Accolades and astonishing talent notwithstanding, Courtney maintains a genuinely warm and humble demeanor and philosophy, crediting her art with making her who she is. And who she is, continually evolves.

“Life is about creating ourselves — we are in a liquid state. Creating art has enabled me to process traumas and relieve self-judgment and move me toward joy, courage, compassion and hope.”

Even when hope is hard to find. Especially then.

Years ago, after having a hysterectomy, Courtney found herself grieving the loss of her womb. She had not had children.

Alone in her studio, she began sculpting. Within a few weeks, a new collection had begun, her Body Part series.

It began with a small pink uterus — complete with ovaries and fallopian tubes that were hollow and could hold water for small plants or flowers to root.

“I wanted to grow something in my uterus,” she said with a smile.

Courtney’s other collections are no less inspirational.

Perhaps best known is her “Cannonball” series, displayed and sold at Blue Morning Galleries, in downtown Pensacola, for years.

These joyful sculptures were inspired by the photographer Phillipe Halsman’s “Jump” series — a collection of photographs of famous people jumping into the air.

“He observed that their expressions reveal a truer, freer self,” she noted.

Courtney’s Cannonballers are stout sculpted likenesses of ordinary folks in various airborne cannonball poses (before they splash into a pool). They are carefree and charming, Courtney’s counterpoint to the economic and emotional strife of the 2008 recession.

Her “Little Monsters” series, a.k.a. “Familiar Strangers,” came next — a truly fascinating study of our innate human incongruity. These pieces run the gamut from adorable to grotesque, often within the same sculpture.

“This series became about empathy” she says. “People may be beautiful on the outside, but not so beautiful of the inside — or vice versa. It’s about looking beyond the surface of people, to have empathy for others — and for our own inner child.”

And Courtney’s inner child likes to play in the dirt these days.

She begins most days with a cup of coffee and a tour around the big courtyard between her house and studio.
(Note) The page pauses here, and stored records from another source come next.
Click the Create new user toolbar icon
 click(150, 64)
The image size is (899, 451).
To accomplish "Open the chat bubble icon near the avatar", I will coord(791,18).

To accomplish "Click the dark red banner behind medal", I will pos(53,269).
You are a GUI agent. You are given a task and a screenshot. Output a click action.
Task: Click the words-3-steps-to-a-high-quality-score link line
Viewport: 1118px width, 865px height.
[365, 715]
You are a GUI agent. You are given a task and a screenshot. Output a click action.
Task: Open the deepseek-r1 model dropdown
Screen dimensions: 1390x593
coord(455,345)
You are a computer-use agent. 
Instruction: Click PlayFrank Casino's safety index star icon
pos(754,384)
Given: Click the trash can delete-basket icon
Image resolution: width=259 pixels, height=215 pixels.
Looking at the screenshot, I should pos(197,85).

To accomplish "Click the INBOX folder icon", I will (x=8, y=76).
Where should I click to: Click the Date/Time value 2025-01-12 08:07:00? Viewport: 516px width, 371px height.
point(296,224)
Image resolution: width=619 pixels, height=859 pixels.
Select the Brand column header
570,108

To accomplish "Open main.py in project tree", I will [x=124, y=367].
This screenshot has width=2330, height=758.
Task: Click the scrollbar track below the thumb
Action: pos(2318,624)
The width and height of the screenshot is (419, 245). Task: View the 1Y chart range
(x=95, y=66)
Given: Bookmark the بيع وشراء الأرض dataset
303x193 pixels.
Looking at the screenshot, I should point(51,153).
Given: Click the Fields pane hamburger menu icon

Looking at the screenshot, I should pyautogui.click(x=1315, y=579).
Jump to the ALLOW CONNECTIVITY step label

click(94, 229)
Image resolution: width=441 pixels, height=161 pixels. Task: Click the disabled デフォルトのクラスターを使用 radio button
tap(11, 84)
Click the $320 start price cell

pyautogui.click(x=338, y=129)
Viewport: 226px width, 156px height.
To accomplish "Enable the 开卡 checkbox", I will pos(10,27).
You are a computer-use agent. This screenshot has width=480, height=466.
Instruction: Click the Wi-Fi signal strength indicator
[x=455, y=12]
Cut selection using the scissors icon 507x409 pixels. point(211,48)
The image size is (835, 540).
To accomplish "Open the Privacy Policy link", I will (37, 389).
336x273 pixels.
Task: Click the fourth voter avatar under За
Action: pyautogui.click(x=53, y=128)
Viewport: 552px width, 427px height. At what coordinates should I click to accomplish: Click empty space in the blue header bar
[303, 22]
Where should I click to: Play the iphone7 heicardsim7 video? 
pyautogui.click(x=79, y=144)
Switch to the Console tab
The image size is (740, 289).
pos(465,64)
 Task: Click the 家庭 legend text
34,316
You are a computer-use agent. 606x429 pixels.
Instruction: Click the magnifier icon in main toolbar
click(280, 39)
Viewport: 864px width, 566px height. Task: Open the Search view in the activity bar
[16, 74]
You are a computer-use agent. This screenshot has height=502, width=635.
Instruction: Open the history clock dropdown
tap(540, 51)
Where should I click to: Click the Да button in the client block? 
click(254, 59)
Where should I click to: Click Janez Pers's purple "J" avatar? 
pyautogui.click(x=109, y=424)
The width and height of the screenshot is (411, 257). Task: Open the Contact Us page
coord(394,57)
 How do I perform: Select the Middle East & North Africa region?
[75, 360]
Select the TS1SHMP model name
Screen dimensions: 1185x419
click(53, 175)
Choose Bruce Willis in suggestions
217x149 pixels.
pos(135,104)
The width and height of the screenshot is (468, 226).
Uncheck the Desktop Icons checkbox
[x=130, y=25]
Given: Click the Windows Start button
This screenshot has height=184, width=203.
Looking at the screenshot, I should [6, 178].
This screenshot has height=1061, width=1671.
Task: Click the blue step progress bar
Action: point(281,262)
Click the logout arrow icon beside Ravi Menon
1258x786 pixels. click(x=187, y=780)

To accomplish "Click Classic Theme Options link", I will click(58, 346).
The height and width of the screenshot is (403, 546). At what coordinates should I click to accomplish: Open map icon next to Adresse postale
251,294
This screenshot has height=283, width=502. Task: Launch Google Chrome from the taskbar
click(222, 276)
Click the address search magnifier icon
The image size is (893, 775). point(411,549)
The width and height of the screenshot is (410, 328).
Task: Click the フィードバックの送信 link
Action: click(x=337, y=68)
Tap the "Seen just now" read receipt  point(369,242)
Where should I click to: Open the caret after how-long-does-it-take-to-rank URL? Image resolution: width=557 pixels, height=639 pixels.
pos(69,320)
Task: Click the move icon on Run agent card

She tends to her flowers and fishpond and sets her attitude for the day before she begins her creative work/play.

Her muse du jour, who she has named the Many Faces of Beauty, has Courtney returning to the canvas, where she has begun a bright and lively series of paintings inspired by the flowers in her garden.

What’s next? Courtney said she’s moving toward possible abstractions of the natural beauty she finds in her yard, or if clay calls her back, perhaps she’ll create more of the 7-foot-tall, sculpted totem poles that adorn her courtyard.

But mostly, Courtney is not concerning herself much with what might be next. She is enjoying “being here now,” because here and now is where the art is. It is where the love is.

A favorite quote by artist Mark Chagall inspires Courtney in her work and in her personal life.

“I look only for love,” Chagall said in an interview.

Courtney looks for love too, and she finds it everywhere. She incorporates that love — of nature, of humanity, of her own inner child — into everything she creates.

And she creates everything — or so it seems. Her work is as prolific and multifarious as it is beautiful.

Her kittens are always up to something.